» **Supplied passage**:
If so, God must trust His ability with a driver, or have a legion of angels to search for errant shots. Because this course punishes bad shots, and even some not-so-bad ones.
Did I like this course? I loved it, every grueling minute of it. I’d read a lot about the magnificent back nine, and it lived up to that billing and surpassed it, but the front nine is wonderful in its own right.
Thanks to the courtesy of Tourism Ireland, represented by Bernard McMullan, I played Tralee with three Northwest journalists from the Seattle area – Blaine Newnham, the former sports editor and columnist of the Eugene Register-Guard and the longtime columnist for the Seattle Times and author of “America’s St. Andrews” about U.S. Open site Chambers Bay; Tom Cade, senior director of communications for the Pacific Northwest Golf Association and editor of Pacific Northwest Golfer Magazine, who plays to a 2 handicap, and Rob Perry, of Bellevue, Wash., a professional photographer of all things golf, who plays to a 3.6.
As Tom Coyne wrote in “A Course Called Ireland”, “Tralee was a tale of two nines – Arnold Palmer said he was responsible for the front, but credited God for the back. … Placed on opposite corners of the beachhead, Tralee’s outward nine was a stretch of very strong golf holes, but they were just a warm-up for the madness that would ensue on the way in.” As recounted in “True Links,” “in terms of pure scenery, Tralee is comparable to its neighbor Old Head, to Pebble Beach in California, or to Nefyn & District in Wales. Indeed, the film director David Lean was so smitten with the site that he used the first and second holes for several scenes of “Ryan’s Daughter.””
Wrote Coyne: “… 15, 16 and 17 were a rumbling crescendo of beachside target holes, plates of short grass cut into the dunes and calling for our golf balls. At low tied, the beach to the right seemed to stretch on out to America. … There were a few special stretches around Ireland where I could take someone who didn’t know a links from a lollipop, and they’d walk a short while and say ‘I get it.’ … Tralee was one of them.”

» **Excerpted records**:
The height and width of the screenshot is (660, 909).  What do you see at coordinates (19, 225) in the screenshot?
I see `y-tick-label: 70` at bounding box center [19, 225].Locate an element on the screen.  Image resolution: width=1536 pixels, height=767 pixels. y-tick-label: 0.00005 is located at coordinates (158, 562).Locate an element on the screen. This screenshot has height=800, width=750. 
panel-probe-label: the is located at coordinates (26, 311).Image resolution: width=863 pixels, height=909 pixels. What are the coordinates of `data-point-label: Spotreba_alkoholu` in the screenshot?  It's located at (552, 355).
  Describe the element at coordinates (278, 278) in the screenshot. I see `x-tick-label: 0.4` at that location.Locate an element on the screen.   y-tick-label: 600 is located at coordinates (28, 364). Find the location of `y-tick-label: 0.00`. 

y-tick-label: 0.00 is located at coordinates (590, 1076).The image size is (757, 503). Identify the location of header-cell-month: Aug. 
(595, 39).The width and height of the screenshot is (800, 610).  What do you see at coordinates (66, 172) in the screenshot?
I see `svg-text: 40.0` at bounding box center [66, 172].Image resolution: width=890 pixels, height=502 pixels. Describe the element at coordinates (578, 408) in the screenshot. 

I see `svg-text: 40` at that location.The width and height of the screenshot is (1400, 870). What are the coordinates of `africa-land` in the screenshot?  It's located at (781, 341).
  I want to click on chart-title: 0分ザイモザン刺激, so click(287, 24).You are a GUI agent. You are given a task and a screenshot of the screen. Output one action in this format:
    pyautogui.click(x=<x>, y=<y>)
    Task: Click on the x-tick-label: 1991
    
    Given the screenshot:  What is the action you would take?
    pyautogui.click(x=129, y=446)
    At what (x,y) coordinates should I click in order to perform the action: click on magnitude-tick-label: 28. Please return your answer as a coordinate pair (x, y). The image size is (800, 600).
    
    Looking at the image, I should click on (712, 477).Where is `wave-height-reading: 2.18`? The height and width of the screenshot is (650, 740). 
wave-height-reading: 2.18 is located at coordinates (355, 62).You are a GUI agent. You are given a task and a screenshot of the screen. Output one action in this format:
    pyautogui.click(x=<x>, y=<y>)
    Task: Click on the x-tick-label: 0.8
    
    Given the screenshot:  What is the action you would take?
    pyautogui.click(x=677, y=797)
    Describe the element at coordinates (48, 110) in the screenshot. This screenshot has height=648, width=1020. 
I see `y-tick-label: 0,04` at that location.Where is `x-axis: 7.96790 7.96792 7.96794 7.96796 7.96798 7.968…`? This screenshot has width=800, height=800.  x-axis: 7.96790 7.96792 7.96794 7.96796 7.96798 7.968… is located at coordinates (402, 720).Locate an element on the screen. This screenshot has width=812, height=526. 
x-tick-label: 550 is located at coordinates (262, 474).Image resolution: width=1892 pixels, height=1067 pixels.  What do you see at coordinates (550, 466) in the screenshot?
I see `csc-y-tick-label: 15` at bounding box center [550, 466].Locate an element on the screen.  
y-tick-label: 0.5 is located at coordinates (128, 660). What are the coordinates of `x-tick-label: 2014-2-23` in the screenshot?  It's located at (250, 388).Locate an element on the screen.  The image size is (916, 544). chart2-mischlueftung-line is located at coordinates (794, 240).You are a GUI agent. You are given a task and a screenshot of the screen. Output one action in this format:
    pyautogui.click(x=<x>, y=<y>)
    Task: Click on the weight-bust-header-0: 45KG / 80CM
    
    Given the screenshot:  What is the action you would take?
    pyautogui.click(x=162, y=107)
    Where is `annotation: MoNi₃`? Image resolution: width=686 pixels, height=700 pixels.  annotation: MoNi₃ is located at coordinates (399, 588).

» **Requirement 1**: In the Tralee passage, who represented Tourism Ireland?
» **Requirement 2**:
Decide whether each statement agrees with the Tralee passage. Answer yes or no for each, quoting the deciding words.
(a) Tom Cade plays to a 2 handicap.
(b) According to Coyne, Arnold Palmer credited God for the front nine.
(c) David Lean used the first and second holes for scenes of "Ryan's Daughter."
» **Requirement 3**: List every course that the Tralee passage quotes "True Links" as comparing Tralee to in scenery.
Please answer from the Tralee passage alone.

» **Exercise response 1**: Bernard McMullan

» **Exercise response 2**:
(a) Yes: "who plays to a 2 handicap"
(b) No: "Arnold Palmer said he was responsible for the front, but credited God for the back"
(c) Yes: "he used the first and second holes for several scenes of “Ryan’s Daughter.”"

» **Exercise response 3**:
Old Head
Pebble Beach
Nefyn & District